AVAILABLE DATA Block Start
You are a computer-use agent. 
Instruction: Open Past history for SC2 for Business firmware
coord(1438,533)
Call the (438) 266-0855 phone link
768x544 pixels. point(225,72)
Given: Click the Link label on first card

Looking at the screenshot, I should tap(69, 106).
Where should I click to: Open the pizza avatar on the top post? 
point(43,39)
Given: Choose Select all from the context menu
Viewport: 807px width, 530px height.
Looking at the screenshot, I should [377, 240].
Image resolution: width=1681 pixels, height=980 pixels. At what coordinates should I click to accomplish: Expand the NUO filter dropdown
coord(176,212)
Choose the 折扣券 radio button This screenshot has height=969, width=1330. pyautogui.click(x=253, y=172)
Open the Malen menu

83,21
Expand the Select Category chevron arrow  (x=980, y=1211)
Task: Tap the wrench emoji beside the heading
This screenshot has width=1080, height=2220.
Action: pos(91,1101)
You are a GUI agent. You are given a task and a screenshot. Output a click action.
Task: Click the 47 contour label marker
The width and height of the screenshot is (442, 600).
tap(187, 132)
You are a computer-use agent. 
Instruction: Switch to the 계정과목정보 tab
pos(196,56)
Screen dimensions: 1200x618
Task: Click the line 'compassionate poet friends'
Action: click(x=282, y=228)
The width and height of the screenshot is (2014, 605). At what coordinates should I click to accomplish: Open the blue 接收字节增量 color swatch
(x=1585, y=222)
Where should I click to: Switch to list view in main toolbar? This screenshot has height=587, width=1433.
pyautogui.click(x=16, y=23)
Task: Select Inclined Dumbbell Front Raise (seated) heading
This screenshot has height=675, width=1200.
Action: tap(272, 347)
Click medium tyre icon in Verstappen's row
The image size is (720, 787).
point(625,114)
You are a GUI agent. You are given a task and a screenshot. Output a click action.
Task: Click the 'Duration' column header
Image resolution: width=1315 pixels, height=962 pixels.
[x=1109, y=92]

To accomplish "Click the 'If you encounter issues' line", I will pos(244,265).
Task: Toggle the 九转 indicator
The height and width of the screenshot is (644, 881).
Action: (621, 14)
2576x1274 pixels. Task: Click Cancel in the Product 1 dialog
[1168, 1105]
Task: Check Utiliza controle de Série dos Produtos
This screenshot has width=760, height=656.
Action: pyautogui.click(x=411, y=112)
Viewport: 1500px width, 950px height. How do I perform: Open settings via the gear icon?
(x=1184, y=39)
AVAILABLE DATA Block End
## [PROBLEM TO WORK ON]
What is needed is an exact copy of the lines from the one holding "This screenshot has width=760, height=656." through the final line of the material.

## [EXPECTED OUTPUT]
This screenshot has width=760, height=656.
Action: pyautogui.click(x=411, y=112)
Viewport: 1500px width, 950px height. How do I perform: Open settings via the gear icon?
(x=1184, y=39)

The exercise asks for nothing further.